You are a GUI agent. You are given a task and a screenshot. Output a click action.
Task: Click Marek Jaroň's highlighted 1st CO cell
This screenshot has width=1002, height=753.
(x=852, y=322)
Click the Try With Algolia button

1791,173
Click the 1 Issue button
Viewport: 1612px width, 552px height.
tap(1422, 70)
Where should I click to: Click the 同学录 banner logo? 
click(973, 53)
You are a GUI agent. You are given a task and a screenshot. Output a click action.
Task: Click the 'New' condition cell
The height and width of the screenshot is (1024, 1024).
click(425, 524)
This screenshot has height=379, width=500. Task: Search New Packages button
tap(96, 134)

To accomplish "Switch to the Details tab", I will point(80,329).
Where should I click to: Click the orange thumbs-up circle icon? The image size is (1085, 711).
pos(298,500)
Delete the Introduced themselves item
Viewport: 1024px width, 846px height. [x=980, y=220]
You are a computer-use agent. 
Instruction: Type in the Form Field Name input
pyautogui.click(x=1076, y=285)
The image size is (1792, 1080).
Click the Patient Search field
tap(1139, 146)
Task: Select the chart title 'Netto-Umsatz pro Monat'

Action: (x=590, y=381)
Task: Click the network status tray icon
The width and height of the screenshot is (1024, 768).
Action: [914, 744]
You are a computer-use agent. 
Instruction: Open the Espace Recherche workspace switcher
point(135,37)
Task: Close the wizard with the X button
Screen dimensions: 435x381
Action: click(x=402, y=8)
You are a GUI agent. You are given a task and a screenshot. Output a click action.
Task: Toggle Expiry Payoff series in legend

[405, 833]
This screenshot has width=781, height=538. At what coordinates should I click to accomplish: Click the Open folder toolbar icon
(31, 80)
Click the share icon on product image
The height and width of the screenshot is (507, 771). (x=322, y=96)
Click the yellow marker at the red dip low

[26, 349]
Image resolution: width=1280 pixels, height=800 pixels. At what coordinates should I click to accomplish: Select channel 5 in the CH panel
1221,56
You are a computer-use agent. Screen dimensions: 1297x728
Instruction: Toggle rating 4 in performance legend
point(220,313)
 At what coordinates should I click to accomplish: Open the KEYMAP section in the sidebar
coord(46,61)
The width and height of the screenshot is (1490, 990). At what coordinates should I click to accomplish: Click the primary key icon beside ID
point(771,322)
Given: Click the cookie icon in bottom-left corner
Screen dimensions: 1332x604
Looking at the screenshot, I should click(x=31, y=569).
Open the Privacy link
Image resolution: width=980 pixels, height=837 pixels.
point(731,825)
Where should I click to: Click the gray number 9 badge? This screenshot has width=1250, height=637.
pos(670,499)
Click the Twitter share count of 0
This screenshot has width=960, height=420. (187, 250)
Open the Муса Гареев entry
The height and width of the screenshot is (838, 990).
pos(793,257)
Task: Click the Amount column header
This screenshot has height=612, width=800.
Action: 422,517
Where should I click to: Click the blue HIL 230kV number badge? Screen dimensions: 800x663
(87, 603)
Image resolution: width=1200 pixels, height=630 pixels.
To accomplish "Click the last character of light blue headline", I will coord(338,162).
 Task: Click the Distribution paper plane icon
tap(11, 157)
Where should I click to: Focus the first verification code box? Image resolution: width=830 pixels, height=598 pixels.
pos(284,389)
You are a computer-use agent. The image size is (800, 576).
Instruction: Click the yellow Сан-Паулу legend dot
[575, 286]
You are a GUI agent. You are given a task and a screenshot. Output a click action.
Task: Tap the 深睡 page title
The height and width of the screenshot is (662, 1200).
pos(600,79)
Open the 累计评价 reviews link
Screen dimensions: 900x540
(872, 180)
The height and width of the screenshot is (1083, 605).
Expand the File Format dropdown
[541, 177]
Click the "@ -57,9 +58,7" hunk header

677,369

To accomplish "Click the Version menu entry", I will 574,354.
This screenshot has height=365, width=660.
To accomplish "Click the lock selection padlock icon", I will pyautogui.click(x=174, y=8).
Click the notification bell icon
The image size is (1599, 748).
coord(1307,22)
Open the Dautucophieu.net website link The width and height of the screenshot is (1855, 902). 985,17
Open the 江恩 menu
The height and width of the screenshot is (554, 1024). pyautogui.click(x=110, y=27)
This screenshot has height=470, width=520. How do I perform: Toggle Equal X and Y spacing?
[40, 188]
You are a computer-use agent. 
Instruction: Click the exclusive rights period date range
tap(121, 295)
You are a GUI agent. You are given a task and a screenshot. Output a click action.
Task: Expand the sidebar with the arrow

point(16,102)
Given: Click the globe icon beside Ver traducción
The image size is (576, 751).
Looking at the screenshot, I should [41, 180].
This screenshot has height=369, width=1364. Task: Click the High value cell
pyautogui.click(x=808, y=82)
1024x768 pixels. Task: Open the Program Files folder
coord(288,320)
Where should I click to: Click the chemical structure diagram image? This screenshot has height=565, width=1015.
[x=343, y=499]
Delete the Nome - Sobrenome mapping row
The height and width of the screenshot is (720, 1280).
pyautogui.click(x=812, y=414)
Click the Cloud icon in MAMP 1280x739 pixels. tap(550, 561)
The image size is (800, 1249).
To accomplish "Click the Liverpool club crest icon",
· · ·
What this task involves:
Please transcribe the material above in full, keeping every character intact.

Task result:
You are a GUI agent. You are given a task and a screenshot. Output a click action.
Task: Click Marek Jaroň's highlighted 1st CO cell
This screenshot has width=1002, height=753.
(x=852, y=322)
Click the Try With Algolia button

1791,173
Click the 1 Issue button
Viewport: 1612px width, 552px height.
tap(1422, 70)
Where should I click to: Click the 同学录 banner logo? 
click(973, 53)
You are a GUI agent. You are given a task and a screenshot. Output a click action.
Task: Click the 'New' condition cell
The height and width of the screenshot is (1024, 1024).
click(425, 524)
This screenshot has height=379, width=500. Task: Search New Packages button
tap(96, 134)

To accomplish "Switch to the Details tab", I will point(80,329).
Where should I click to: Click the orange thumbs-up circle icon? The image size is (1085, 711).
pos(298,500)
Delete the Introduced themselves item
Viewport: 1024px width, 846px height. [x=980, y=220]
You are a computer-use agent. 
Instruction: Type in the Form Field Name input
pyautogui.click(x=1076, y=285)
The image size is (1792, 1080).
Click the Patient Search field
tap(1139, 146)
Task: Select the chart title 'Netto-Umsatz pro Monat'

Action: (x=590, y=381)
Task: Click the network status tray icon
The width and height of the screenshot is (1024, 768).
Action: [914, 744]
You are a computer-use agent. 
Instruction: Open the Espace Recherche workspace switcher
point(135,37)
Task: Close the wizard with the X button
Screen dimensions: 435x381
Action: click(x=402, y=8)
You are a GUI agent. You are given a task and a screenshot. Output a click action.
Task: Toggle Expiry Payoff series in legend

[405, 833]
This screenshot has width=781, height=538. At what coordinates should I click to accomplish: Click the Open folder toolbar icon
(31, 80)
Click the share icon on product image
The height and width of the screenshot is (507, 771). (x=322, y=96)
Click the yellow marker at the red dip low

[26, 349]
Image resolution: width=1280 pixels, height=800 pixels. At what coordinates should I click to accomplish: Select channel 5 in the CH panel
1221,56
You are a computer-use agent. Screen dimensions: 1297x728
Instruction: Toggle rating 4 in performance legend
point(220,313)
 At what coordinates should I click to accomplish: Open the KEYMAP section in the sidebar
coord(46,61)
The width and height of the screenshot is (1490, 990). At what coordinates should I click to accomplish: Click the primary key icon beside ID
point(771,322)
Given: Click the cookie icon in bottom-left corner
Screen dimensions: 1332x604
Looking at the screenshot, I should click(x=31, y=569).
Open the Privacy link
Image resolution: width=980 pixels, height=837 pixels.
point(731,825)
Where should I click to: Click the gray number 9 badge? This screenshot has width=1250, height=637.
pos(670,499)
Click the Twitter share count of 0
This screenshot has width=960, height=420. (187, 250)
Open the Муса Гареев entry
The height and width of the screenshot is (838, 990).
pos(793,257)
Task: Click the Amount column header
This screenshot has height=612, width=800.
Action: 422,517
Where should I click to: Click the blue HIL 230kV number badge? Screen dimensions: 800x663
(87, 603)
Image resolution: width=1200 pixels, height=630 pixels.
To accomplish "Click the last character of light blue headline", I will coord(338,162).
 Task: Click the Distribution paper plane icon
tap(11, 157)
Where should I click to: Focus the first verification code box? Image resolution: width=830 pixels, height=598 pixels.
pos(284,389)
You are a computer-use agent. The image size is (800, 576).
Instruction: Click the yellow Сан-Паулу legend dot
[575, 286]
You are a GUI agent. You are given a task and a screenshot. Output a click action.
Task: Tap the 深睡 page title
The height and width of the screenshot is (662, 1200).
pos(600,79)
Open the 累计评价 reviews link
Screen dimensions: 900x540
(872, 180)
The height and width of the screenshot is (1083, 605).
Expand the File Format dropdown
[541, 177]
Click the "@ -57,9 +58,7" hunk header

677,369

To accomplish "Click the Version menu entry", I will 574,354.
This screenshot has height=365, width=660.
To accomplish "Click the lock selection padlock icon", I will pyautogui.click(x=174, y=8).
Click the notification bell icon
The image size is (1599, 748).
coord(1307,22)
Open the Dautucophieu.net website link The width and height of the screenshot is (1855, 902). 985,17
Open the 江恩 menu
The height and width of the screenshot is (554, 1024). pyautogui.click(x=110, y=27)
This screenshot has height=470, width=520. How do I perform: Toggle Equal X and Y spacing?
[40, 188]
You are a computer-use agent. 
Instruction: Click the exclusive rights period date range
tap(121, 295)
You are a GUI agent. You are given a task and a screenshot. Output a click action.
Task: Expand the sidebar with the arrow

point(16,102)
Given: Click the globe icon beside Ver traducción
The image size is (576, 751).
Looking at the screenshot, I should [41, 180].
This screenshot has height=369, width=1364. Task: Click the High value cell
pyautogui.click(x=808, y=82)
1024x768 pixels. Task: Open the Program Files folder
coord(288,320)
Where should I click to: Click the chemical structure diagram image? This screenshot has height=565, width=1015.
[x=343, y=499]
Delete the Nome - Sobrenome mapping row
The height and width of the screenshot is (720, 1280).
pyautogui.click(x=812, y=414)
Click the Cloud icon in MAMP 1280x739 pixels. tap(550, 561)
The image size is (800, 1249).
To accomplish "Click the Liverpool club crest icon",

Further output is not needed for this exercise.